Dobbiamo capire che il genocidio di Gaza non sta avvenendo in modo casuale o per
una scelta “sfortunata” nell’elezione dei leader. È il risultato di lunghi
processi di fascistizzazione dell’area e una logica conclusione derivata dai
principi fondamentali del sionismo. Lo Stato di Israele ha acquisito esperienza
nei crimini e nel terrore fin dalle prime fasi della sua fondazione, e oggi la
loro portata e la loro accettazione da parte della società sono più ampie che
mai. Da un lato l’ignoranza della morale e del diritto internazionale è sempre
stata familiare allo Stato, dall’altro siamo chiaramente nel mezzo di un declino
– è lecito supporre che se Nathan Alterman scrivesse “Al Zot” (una poesia del
1948 che critica i crimini di guerra israeliani) oggi verrebbe considerato un
traditore e gli direbbero: “Vai a Gaza”.
Giustamente, l’IDF non è considerato a livello internazionale un esercito
morale, e tantomeno “l’esercito più morale del mondo”. Le sue azioni e le sue
aspirazioni – uccisioni di massa di bambini, fame indotta e persino piani per
istituire un campo di concentramento – cioè un genocidio – ispirano odio e
disgusto, e se mettiamo da parte il nazionalismo e il tribalismo è facile vedere
che la rabbia, l’odio e l’opposizione non sono reazioni radicali e certamente
non antisemite, ma piuttosto morali, minime e giustificate in risposta ai
crimini di cui sopra.
Nonostante tutti i suoi crimini, le nazioni del mondo continuano a rifornire la
macchina di distruzione israeliana con armi e finanziamenti.

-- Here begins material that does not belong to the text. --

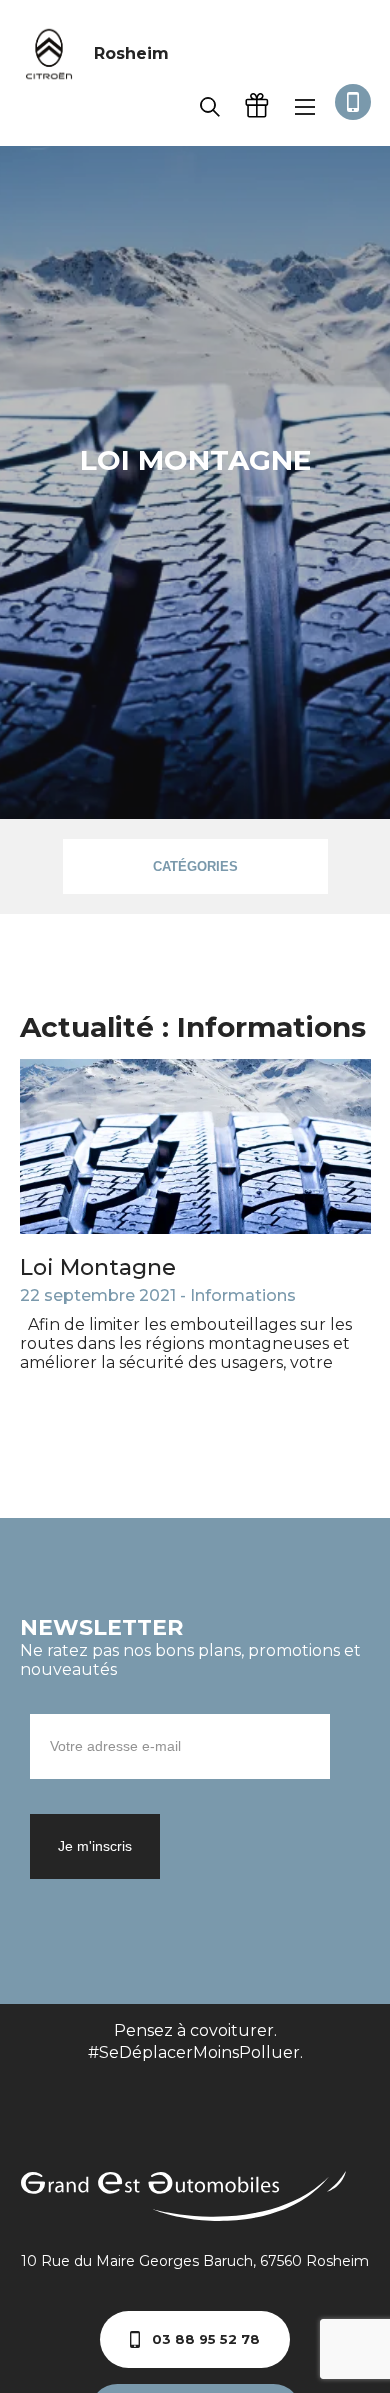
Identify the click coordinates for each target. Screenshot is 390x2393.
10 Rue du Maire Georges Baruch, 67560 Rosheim (195, 2261)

Presto sarò
imprigionato per il mio rifiuto di partecipare al massacro e mi appello a voi,
popoli del mondo: intensificate la lotta! Unitevi a me e resistete alla
distruzione e al genocidio con tutta la vostra forza.
Infine, voglio ricordare che qui non si tratta di me. Si tratta della
distruzione, delle persone uccise, del dialogo che è stato portato
all’estinzione e della giustizia che è stata sepolta sotto le macerie di Gaza.
Mi sforzo di prendere parte a una lotta per la vita, l’uguaglianza e la libertà.
In questa lotta, una cosa è chiara: io e l’esercito siamo agli antipodi.
Ecco perché mi rifiuto di arruolarmi.